CVE-2026-40061
F5 · BIG-IP
A command injection vulnerability in F5 BIG-IP allows authenticated administrators to execute arbitrary system commands via iControl REST or the TMOS Shell.
Executive summary
A critical command injection vulnerability exists in F5 BIG-IP that allows an authenticated administrator to execute arbitrary system commands, potentially leading to full system compromise.
Vulnerability
This vulnerability involves improper neutralization of special elements used in a command (CWE-77). It requires an authenticated attacker with Resource Administrator or Administrator privileges to trigger the flaw via iControl REST or the TMOS Shell.
Business impact
Successful exploitation allows an attacker with elevated administrative access to execute arbitrary commands at the system level. Given the CVSS score of 8.7, this represents a high risk to the confidentiality and integrity of the BIG-IP appliance, which often serves as a critical gateway for network traffic and security services.
Remediation
Immediate Action: Upgrade to version 21.1.0 or later, or apply the specific version updates provided by F5 in security advisory K000160788.
Proactive Monitoring: Review TMOS Shell and iControl REST logs for unauthorized or suspicious command sequences executed by administrative accounts.

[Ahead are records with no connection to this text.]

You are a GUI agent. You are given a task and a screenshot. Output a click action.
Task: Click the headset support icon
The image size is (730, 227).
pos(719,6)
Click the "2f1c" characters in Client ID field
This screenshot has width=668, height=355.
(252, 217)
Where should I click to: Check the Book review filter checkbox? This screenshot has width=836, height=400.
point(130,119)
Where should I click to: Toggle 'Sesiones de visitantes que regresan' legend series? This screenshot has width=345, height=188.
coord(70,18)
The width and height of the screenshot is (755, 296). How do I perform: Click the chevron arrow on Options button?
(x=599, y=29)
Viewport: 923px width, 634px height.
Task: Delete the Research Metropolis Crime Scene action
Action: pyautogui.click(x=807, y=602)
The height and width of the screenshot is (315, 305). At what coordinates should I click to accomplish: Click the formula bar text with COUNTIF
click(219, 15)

Compensating Controls: Restrict access to management interfaces to trusted IP addresses and enforce strict role-based access control (RBAC) to minimize the number of users with administrative privileges.
Exploitation status
Public Exploit Available: Unknown
Analyst recommendation
Organizations should prioritize patching F5 BIG-IP appliances immediately. Given the high severity of command injection, ensuring that all affected systems are updated to the vendor-recommended versions is essential to preventing potential unauthorized system-level control.